** begin Selected passage **
Unnamed: 0,Food_Item,Year,Per_Capita_kg,Category
0,Wheat and products,2015,104.15,Cereals
1,Wheat and products,2016,103.76,Cereals
2,Wheat and products,2017,104.15,Cereals
3,Wheat and products,2018,99.4,Cereals
4,Wheat and products,2019,93.57,Cereals


### **DATA VISUALIZATION**

#### **Per Capita Food Supply Trends by Category (2015–2022)**

In [19]:
fig = go.Figure()
categories = category_trend['Category'].unique()
colors = px.colors.qualitative.Plotly
for i, category in enumerate(categories):
    cat_data = category_trend[category_trend['Category'] == category]
    fig.add_trace(
        go.Scatter(
            x=cat_data['Year'],
            y=cat_data['Per_Capita_kg'],
            name=category,
            line=dict(color=colors[i % len(colors)]),
            hovertemplate=(
                '<b>%{fullData.name}</b><br>' +
                'Year: %{x}<br>' +
                'Food Supply: %{y:.2f} kg/capita/yr<br>'
            ),
            hoverlabel=dict(
                font_color='black',
                bgcolor='white',
                bordercolor='black',
                font_size=12
            ),
            visible=True
        )
    )
#dropdown menu
buttons = [
    dict(
        label='All Categories',
        method='update',
        args=[{'visible': [True] * len(categories)},
              {'title': 'Per Capita Food Supply Trends by Category (2015–2022)'}]
    )
** end Selected passage **
■ Task set
a: Reproduce, character for character, the part of the food supply notebook starting at "### **DATA VISUALIZATION**" and ending at "categories = category_trend['Category'].unique()".
b: Translate this heading from the food supply notebook into Spanish: "Per Capita Food Supply Trends by Category (2015–2022)".
** begin Source material **
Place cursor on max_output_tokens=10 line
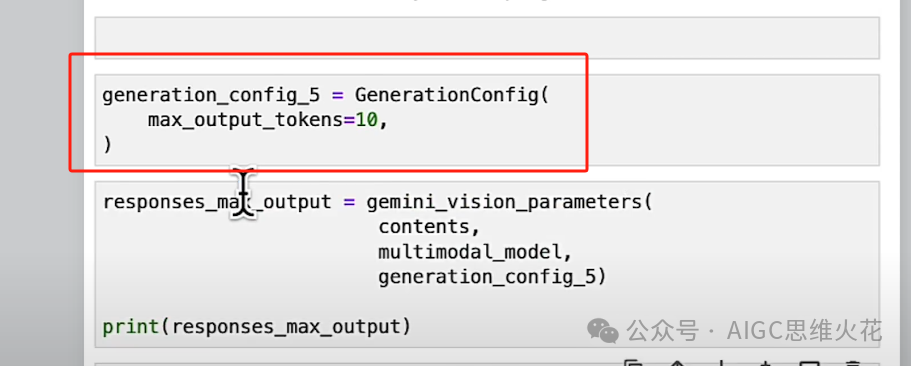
** end Source material **
■ Solved problems
a:
### **DATA VISUALIZATION**

#### **Per Capita Food Supply Trends by Category (2015–2022)**

In [19]:
fig = go.Figure()
categories = category_trend['Category'].unique()

b: Tendencias del suministro de alimentos per cápita por categoría (2015–2022)